If you look out at the world of platform companies, you will quickly find that use of AI for curation is a hallmark of the outperforming platform. An “old” platform company that provides a great counterpoint to Monster is Netflix. The streaming video company was founded in 1997, just one year after Monster went public, but has thrived in the two decades since its founding. What has kept Netflix relevant and useful to its customers? It has a long history of carefully curating content for customers. Netflix uses machine learning to make personalized recommendations, which reduce churn by keeping customers happy, and even reduce cost by allowing Netflix to better use the content it has already purchased. Netflix continues to keep AI at the forefront and is now using it to monitor and address bandwidth issues for streaming in emerging markets.

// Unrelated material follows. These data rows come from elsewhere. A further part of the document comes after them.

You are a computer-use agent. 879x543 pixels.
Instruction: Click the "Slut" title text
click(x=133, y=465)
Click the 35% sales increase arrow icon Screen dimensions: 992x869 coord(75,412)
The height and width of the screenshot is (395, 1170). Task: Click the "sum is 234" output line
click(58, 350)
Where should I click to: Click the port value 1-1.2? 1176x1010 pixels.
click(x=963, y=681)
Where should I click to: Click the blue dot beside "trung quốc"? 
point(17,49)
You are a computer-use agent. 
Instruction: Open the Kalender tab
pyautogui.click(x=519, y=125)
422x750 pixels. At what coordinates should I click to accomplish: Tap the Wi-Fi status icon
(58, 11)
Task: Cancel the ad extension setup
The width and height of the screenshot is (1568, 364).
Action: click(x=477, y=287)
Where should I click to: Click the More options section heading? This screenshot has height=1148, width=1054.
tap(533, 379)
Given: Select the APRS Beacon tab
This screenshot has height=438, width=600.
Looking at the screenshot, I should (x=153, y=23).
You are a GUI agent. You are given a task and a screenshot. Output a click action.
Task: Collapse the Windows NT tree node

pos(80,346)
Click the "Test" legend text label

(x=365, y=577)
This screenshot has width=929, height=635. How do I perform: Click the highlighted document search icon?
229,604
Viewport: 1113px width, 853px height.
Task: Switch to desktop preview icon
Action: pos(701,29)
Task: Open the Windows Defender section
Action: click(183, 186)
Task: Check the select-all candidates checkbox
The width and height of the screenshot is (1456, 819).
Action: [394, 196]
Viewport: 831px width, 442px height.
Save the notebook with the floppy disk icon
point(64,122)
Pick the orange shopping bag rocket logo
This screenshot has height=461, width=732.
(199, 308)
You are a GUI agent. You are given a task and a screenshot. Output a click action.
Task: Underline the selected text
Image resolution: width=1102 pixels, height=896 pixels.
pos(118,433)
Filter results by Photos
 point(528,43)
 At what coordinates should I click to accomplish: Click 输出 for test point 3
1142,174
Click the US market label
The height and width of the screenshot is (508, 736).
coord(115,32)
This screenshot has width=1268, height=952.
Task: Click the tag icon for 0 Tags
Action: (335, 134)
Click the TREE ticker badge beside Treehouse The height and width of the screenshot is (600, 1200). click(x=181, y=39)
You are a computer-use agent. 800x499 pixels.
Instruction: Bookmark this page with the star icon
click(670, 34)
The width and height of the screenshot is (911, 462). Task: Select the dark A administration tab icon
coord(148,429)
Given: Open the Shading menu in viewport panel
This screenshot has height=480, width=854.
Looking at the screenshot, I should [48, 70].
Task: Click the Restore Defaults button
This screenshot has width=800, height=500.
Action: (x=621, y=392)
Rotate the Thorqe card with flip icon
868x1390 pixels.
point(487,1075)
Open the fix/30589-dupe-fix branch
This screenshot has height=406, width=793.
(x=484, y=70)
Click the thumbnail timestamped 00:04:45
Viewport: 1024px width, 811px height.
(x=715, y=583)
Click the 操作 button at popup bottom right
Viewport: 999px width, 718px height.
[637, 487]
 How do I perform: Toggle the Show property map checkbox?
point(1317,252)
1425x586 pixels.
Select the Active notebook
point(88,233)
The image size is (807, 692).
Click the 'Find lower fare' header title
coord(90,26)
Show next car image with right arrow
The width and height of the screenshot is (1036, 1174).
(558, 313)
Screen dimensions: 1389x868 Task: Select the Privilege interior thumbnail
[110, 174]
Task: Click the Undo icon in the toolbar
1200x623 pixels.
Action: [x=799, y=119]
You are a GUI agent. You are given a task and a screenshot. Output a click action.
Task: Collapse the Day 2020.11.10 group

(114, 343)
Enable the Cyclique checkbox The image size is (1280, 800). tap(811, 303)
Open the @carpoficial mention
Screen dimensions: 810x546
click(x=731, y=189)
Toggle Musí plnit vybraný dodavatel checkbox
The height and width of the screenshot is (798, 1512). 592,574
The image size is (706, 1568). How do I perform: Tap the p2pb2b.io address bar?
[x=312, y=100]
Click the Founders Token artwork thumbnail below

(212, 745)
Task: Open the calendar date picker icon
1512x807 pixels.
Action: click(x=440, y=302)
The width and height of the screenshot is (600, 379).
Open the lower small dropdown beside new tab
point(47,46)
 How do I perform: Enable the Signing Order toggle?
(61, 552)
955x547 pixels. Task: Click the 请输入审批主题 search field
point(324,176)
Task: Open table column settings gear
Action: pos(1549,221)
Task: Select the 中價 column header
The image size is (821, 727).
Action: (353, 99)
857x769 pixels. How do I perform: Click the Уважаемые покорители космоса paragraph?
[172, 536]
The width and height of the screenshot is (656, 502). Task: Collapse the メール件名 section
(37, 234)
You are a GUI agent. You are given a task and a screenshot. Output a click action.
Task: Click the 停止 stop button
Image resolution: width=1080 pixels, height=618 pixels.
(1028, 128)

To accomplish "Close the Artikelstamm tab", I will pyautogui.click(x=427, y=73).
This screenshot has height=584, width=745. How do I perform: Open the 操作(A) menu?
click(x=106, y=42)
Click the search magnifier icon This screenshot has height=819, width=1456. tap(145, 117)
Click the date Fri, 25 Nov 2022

In addition to using machine learning to parse and understand data generated by a network, platform companies are now seeing the importance of AI for detecting and preventing misuse. Fraudulent, criminal, and abusive behaviors are a problem for many networks and companies are realizing that they can no longer wash their hands of the actions of their users. Twitter has had to take steps to curb abuse, Yelp and LinkedIn are working on filtering out fake content, and Facebook is likely at the beginning of a long journey to prevent misuse following the Russian influencing scandal. These platforms are simply too big and too complicated for manual or human-led solutions to uncover and thwart misuse. Machine learning and artificial intelligence are the only way to manage the content at scale and as it evolves.
If your organization wants to enter adopt a platform strategy and begin taking advantage of the networks effects it offers, you had better recognize that curation is an essential part of the journey and make sure you have the machine learning competency needed to make it happen.